The 12-hour ordeal began late Saturday, and resulted in a gunman killing at least 20 people, including an RCMP officer. It's considered to be one of the worst mass killings in Canadian history.
On Sunday evening in Sipekne'katik First Nation, just a short drive away from at least two locations where shooting occurred, RCMP Cpl. De-Anne Sack, members of the drum group Eastern Eagle, and other Sipekne'katik members honoured the victims and police with prayers and song outside the community's RCMP detachment.
"We're at a loss. We're all empty, and we all hurt," said Sack, who's been an RCMP member for 23 years.
"The only thing we could think to do was that Honour Song. To pay tribute to everybody in a kind and gentle way."
Sack said she and the other community members had no intention of posting the video online, but a passerby asked if they could share the song through a Facebook livestream. Sack began by reading a prayer specifically for police officers.
In her career, Sack said she'd occasionally crossed paths with 23-year RCMP veteran Const. Heidi Stevenson, who was killed in the attack. Sack said Stevenson was well-liked in the Mi'kmaw communities she frequented, attending events and ceremonies.
"In any situation, she was kind, compassionate, caring and thoughtful. When you're in Mi'kmaw communities, that's what people look [for]. Somebody that's down to earth," said Sack.
"She's somebody's daughter.
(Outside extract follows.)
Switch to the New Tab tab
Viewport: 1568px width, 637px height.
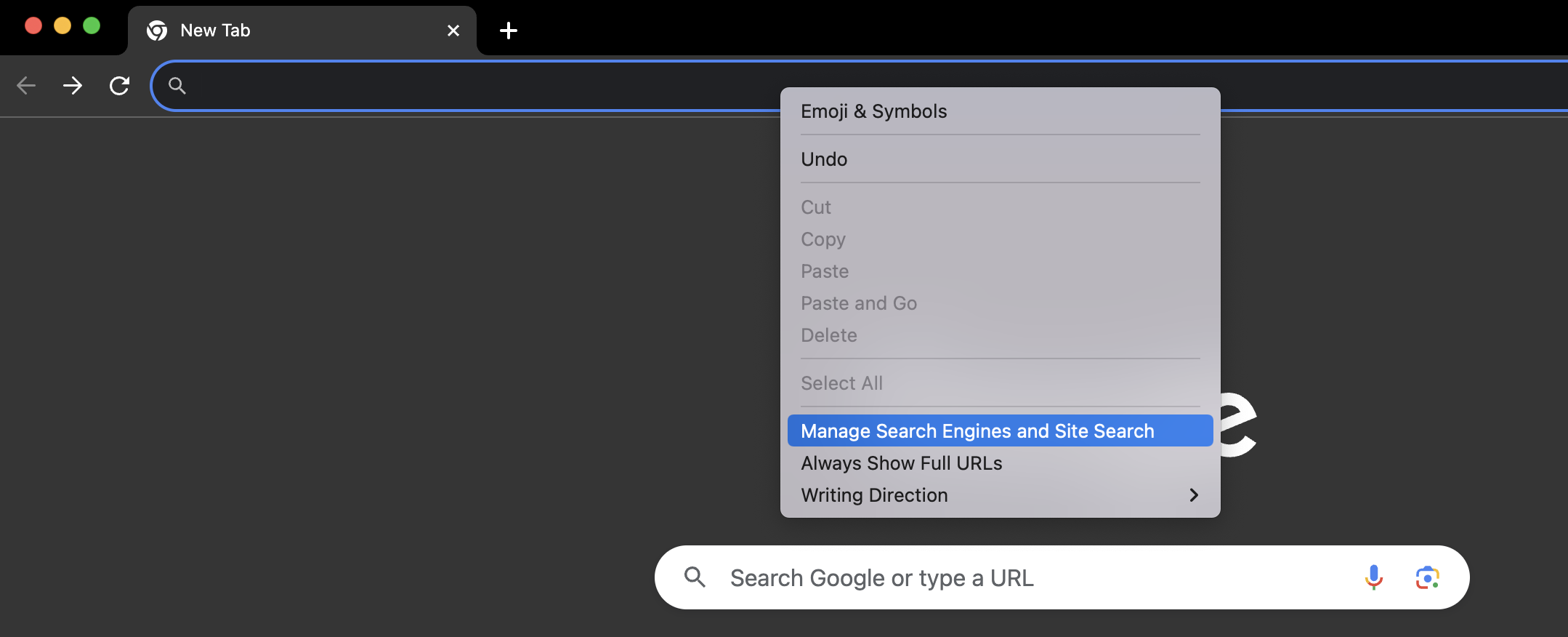[291, 31]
She was a mother. She was a sister, a comrade and I was so numb. I was shocked as the day progressed and the tragedies continue to unfold like a horrific nightmare."
The Assembly for Nova Scotia Mi'kmaw Chiefs — elected officials from the 13 communities — offered their condolences to those affected in a statement released Monday.
"We all have been shaken by what has happened in our region and the Mi'kmaq of Nova Scotia mourn the losses of these individuals alongside our family, friends and neighbours," said Chief Sidney Peters, co-chair of the assembly, in the statement.
"Our police officers work tirelessly everyday to protect the lives of all of us. Yesterday's incident was a clear indication of the sacrifice they, and their families make, to serve and protect."
Sacred fire burning
Trevor Chenier, an Ojibway man from Michipicoten First Nation in Ontario who is living in N.S., is working with Mi'kmaw friends and colleagues to begin a sacred fire outside the RCMP detachment in Enfield, N.S.
Chenier said the idea came from a conversation with Enfield RCMP officials, after he'd visited a community memorial outside the detachment to perform a personal smudging ceremony.
"I offered to gather the Mi'kmaw community here and arrange a sacred fire to honour the tragic passing of Heidi Stevenson and all others that we lost," said Chenier.
"[The sacred fire] is to help everyone cope."
Chenier said that as per cultural practice, the fire will burn for four days to honour the victims and to help others acknowledge the tragedy. He said he'll be keeping a 24-hour vigil.